Daher prüft die Regierung, ob für Stablecoin-Transaktionen zu bestimmten Zwecken Steuerbefreiungen oder vereinfachte Mechanismen eingeführt werden sollten, um Reibungen zu reduzieren und die praktische Anwendung zu fördern.
Zentralisierte und dezentralisierte Stablecoins: Passt ein Steuersystem zu beiden Modellen?
Ein weiterer Schwerpunkt der Diskussion liegt auf den Unterschieden in der steuerlichen Behandlung verschiedener Stablecoin-Typen. Zentralisierte Stablecoins, die von Fiat-Währungen gestützt werden, und dezentralisierte Stablecoins, die die Preisstabilität über Smart Contracts aufrechterhalten, unterscheiden sich deutlich in ihrer Risikostruktur und ihren Funktionsmechanismen. Die britische Regierung untersucht derzeit, ob für verschiedene Modelle differenzierte Steuersysteme eingeführt werden sollten, um ihre wirtschaftliche Substanz abzubilden: Zentralisierte Stablecoins könnten näher an E-Geld (e-money) liegen, während dezentralisierte Stablecoins eher wie investitionsbezogene Vermögenswerte wirken.
Diese Art der Kategorisierung könnte in Zukunft direkt die Richtung beeinflussen, in die Unternehmen ihre Produkte entwickeln, sowie die Steuerstrategien von Investoren.
Mögliche Auswirkungen auf Unternehmen und den Markt
Diese Steuerüberprüfung betrifft nicht nur einzelne Privatinvestoren, sondern hat auch weitreichende Auswirkungen auf Krypto-Unternehmen, die in Großbritannien tätig sind. Insbesondere Anbieter im Bereich Zahlungen, DeFi und grenzüberschreitender Abwicklung werden genau darauf achten, ob die Politik zu einem klareren und zugleich freundlichere Steuerumfeld führt. Wenn es Großbritannien gelingt, ein vernünftiges Steuersystem für Stablecoins aufzubauen, könnte das dazu beitragen, mehr Blockchain-Unternehmen anzuziehen und seine Position als globaler Fintech-Zentrum weiter zu stärken. Umgekehrt könnte es, falls die Vorschriften zu komplex oder die Belastung zu hoch ausfällt, dazu führen, dass Unternehmen zu anderen, wettbewerbsfähigeren Rechtsräumen wechseln.
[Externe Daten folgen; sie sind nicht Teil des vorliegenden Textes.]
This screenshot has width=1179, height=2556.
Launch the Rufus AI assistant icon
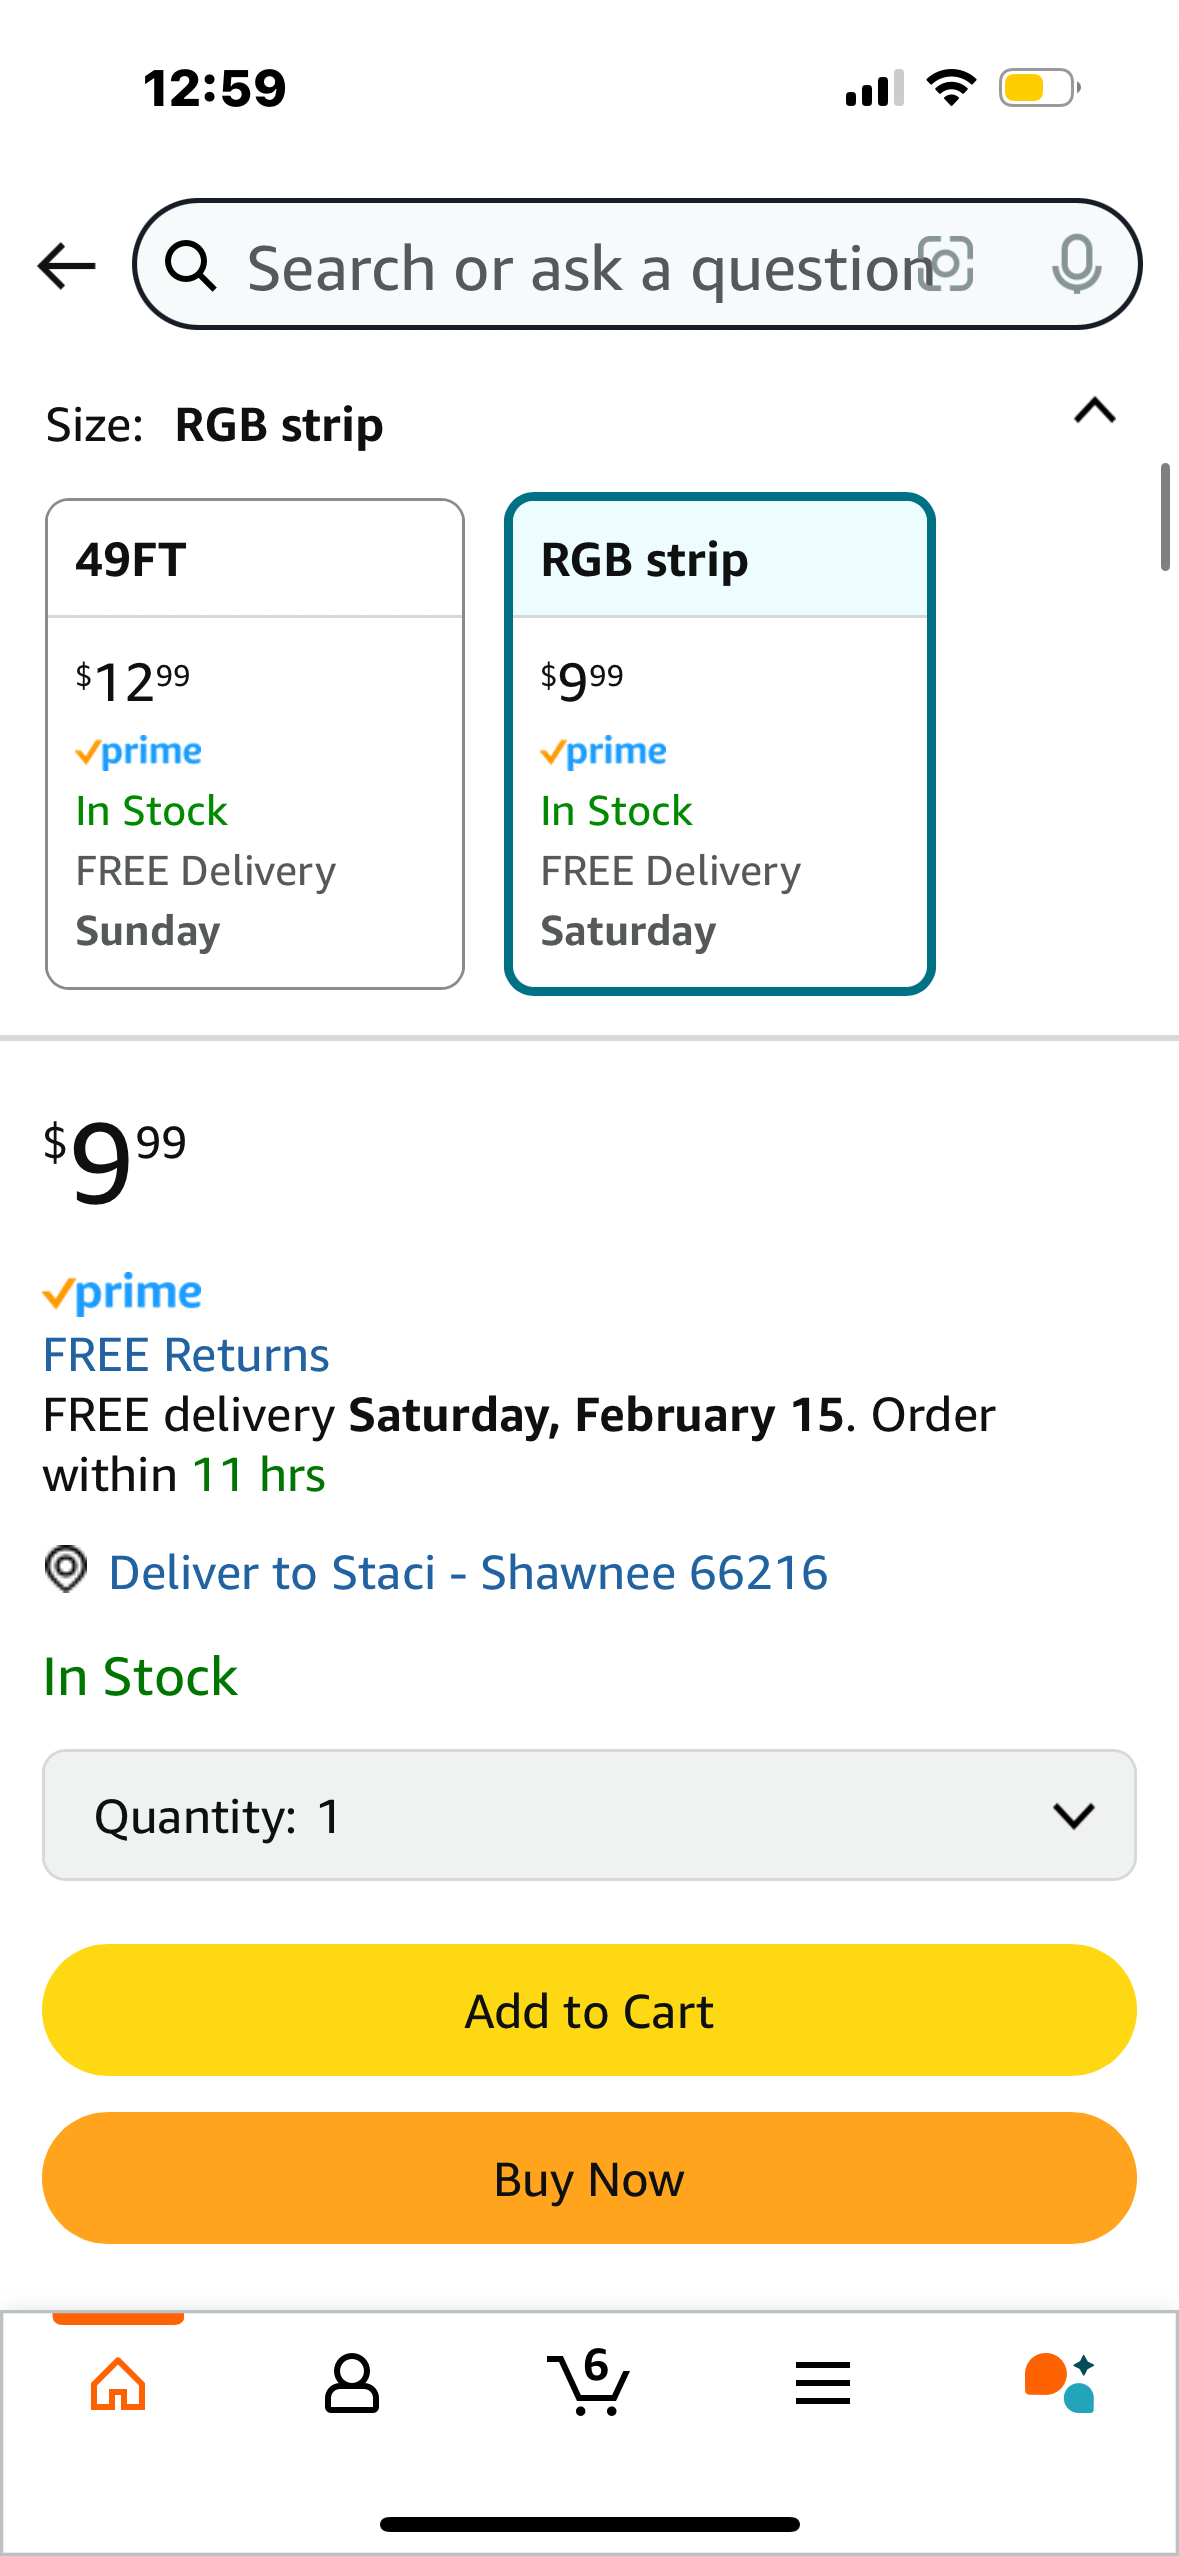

Die Positionierung des Vereinigten Königreichs im globalen Regulierungstrend
Weltweit nimmt die Regulierung von Stablecoins rasch Gestalt an. Das MiCA-Rahmenwerk der Europäischen Union ist bereits offiziell in Kraft getreten, und in den USA ist der „GENIUS Act“ ebenfalls im Juli 2025 verabschiedet worden und hat damit einen Regulierungsrahmen für zahlungsbezogene Stablecoins festgelegt. Alle Länder versuchen, zwischen Innovation und Risikokontrolle ein Gleichgewicht zu finden. Die tiefgehende steuerliche Überprüfung, die Großbritannien nun vornimmt, zeigt, dass es sich nicht nur mit der Regulierung selbst befasst, sondern auch die entscheidende Wirkung des Steuersystems auf das Marktverhalten erkannt hat.
Insgesamt spiegelt die Konsultation wider, dass sich Krypto-Assets bereits in eine Phase der institutionellen Entwicklung begeben haben. Für Investoren und Unternehmen ist es entscheidend, die Politikrichtung frühzeitig zu verstehen und die Strategie anzupassen, um auf Änderungen in der Regulierung reagieren zu können. Ein klares und angemessenes Steuersystem wird dabei ein wichtiger Grundpfeiler sein, um Stablecoins vom reinen Transaktionswerkzeug hin zu einer grundlegenden Mainstream-Finanzinfrastruktur zu führen.
Dieser Artikel „Großbritannien will den steuerlichen Rahmen für Stablecoins stärken: Analyse der entscheidenden Auswirkungen des Regierungs-Konsultationsdokuments auf den Krypto-Markt“ erschien zuerst bei „鏈新聞 ABMedia“.